Saturday, November 04, 2006

Good Morning

The clouds cleared by dawn, but not in time for me to do anything useful at the telescope......

Friday, November 03, 2006

Maui, Part 18?



I've been writing up a log of my observations for my thesis and records. It's somewhat amazing. I've been over here something like 20 times for 40-50 nights on the telescope. Maybe this isn't surprising to some, but if you knew what astronomers really did, you'd be surprised. Most faculty write proposals so that they can get 1-3 nights of time each semester. They spend the rest of their time 1) processing it, 2) arguing with other people about it, 3) giving talks about how wonderful they are, or 4) writing more proposals for another 1-3 nights. It's funny to me that I've had so many nights over here. Basically everybody at the IfA is into galaxies/cosmology. Not all, but most. I think only 2 or 3 do stellar spectroscopy. This instrument is built for high-resolution on bright targets. Basically it was so broke before (and somewhat still) that nobody wanted it, and nobody paid to have an instrument person fix/maintain it. Result: I get 50 nights in 3 years when most grad students get just a few. Go figure.

Anyways, the weather is junk (high clouds in those pictures are great for art, horrible for astronomy). I'll be spending another all-nighter writing code. Goodie.

Thursday, November 02, 2006

A Busy Week

It seems like life has been moving very quickly latley. Software, training, travel, and houses. I don't think I've had a moment to sit still in a long time.

Liz's cousins, Aren and Erin, moved out Wednesday and we went looking at houses Thursday. I'll be moving to the windward side soon (Kailua/Kaneohe). It was interesting to get to look at how different people lived, what it costs, and what potentials there are. There were some older rent-machines, architectural oddities (walk through the bathroom to get into the house?), and awesome but expensive places. More to come in the next week(s).

In addition to the software and houses, I'm training for the Dec 2nd BJJ tourney. I think I'm out of the running for this year's triple-crown since I missed the August competition, and I've got zero chance of medaling in the No-Gi division since I'm in the advanced bracket now. The crown is won by number of medals in a given belt/weight class. I got gold/silver in the first tourney in gi/no-gi, but if anyone who medaled in the first tourney went and medaled in the second, we're tied going in to the third with me having basically no chance in the no-gi division. Anyways, lots of running, reading, etc to do.
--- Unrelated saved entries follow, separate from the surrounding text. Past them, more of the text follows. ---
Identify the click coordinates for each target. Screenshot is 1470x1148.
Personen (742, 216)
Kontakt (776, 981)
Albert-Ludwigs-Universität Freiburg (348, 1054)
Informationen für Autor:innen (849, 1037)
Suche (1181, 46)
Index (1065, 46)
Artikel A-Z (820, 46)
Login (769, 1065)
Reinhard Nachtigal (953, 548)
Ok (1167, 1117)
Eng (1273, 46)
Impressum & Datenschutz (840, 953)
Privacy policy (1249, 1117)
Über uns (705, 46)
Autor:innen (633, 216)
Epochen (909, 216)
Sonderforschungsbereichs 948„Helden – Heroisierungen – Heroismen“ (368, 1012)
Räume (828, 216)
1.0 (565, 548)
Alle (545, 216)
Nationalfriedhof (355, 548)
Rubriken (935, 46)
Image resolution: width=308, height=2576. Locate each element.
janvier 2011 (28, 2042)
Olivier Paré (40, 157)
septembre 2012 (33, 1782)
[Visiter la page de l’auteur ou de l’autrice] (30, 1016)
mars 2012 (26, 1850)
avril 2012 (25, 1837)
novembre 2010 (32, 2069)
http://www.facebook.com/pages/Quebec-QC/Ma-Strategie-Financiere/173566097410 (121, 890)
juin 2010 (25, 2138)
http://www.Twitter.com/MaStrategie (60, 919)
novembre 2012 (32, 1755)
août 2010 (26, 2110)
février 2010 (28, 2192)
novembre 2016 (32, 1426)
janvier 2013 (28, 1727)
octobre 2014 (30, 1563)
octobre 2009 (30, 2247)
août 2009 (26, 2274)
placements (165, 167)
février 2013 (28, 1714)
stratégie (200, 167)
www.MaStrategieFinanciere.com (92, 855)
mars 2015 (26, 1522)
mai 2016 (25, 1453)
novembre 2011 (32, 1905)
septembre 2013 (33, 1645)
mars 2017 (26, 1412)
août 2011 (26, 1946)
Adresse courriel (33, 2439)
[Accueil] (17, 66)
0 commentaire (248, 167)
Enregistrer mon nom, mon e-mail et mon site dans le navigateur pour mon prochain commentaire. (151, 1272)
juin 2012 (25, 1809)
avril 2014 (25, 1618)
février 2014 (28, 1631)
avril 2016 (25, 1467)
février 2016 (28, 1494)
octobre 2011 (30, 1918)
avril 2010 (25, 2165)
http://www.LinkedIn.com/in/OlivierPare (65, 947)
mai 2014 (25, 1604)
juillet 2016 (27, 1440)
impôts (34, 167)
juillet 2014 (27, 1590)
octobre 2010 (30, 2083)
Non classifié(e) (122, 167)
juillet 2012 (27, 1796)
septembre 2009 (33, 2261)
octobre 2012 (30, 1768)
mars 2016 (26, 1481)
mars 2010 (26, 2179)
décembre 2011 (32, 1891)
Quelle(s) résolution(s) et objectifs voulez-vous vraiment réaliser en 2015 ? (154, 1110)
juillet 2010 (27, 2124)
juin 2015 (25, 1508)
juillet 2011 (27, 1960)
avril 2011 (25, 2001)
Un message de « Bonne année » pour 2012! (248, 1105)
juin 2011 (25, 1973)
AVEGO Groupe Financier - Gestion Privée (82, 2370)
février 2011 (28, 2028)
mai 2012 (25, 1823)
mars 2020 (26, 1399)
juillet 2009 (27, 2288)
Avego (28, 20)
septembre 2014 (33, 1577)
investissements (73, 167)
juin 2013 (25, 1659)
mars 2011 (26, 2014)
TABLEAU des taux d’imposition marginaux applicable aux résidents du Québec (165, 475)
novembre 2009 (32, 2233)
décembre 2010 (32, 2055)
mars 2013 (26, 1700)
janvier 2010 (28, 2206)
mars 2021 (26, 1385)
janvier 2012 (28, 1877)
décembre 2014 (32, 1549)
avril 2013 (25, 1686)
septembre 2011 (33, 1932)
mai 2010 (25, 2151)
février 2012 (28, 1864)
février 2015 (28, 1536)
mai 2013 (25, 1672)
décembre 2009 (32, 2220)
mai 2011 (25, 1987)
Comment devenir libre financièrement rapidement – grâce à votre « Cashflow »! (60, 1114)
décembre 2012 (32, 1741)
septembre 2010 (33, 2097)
I've been writing a lot of code to produce plots like this:

There's a ton of processing that still needs to be written into my "reduction pipeline" before I start arguing about disks around stars. It's nice that I'm going to Maui so much though - I've actually got a lot of things working over there and I've got a pile of data for my thesis. The short story is that after a bunch of optical and mechanical fixes, I get about 4 times more light per picture than I did before. This means that I can do the same science in a 1 minute exposure now as opposed to a 4 minute exposure before. That's huge. It's like the difference between using the 8-10m scopes (biggest in the world) and AEOS. I can't believe what a bit of sweat and agony (mentally anyways) can do for an instrument. There's still a ton to do to make it better (fix CCD, tip/tilt corrector, etc) but at this point, I'm stoked. Totally stoked. I'll just be flying over here for 5 days or so, every other week, till April or so.... Oh well right.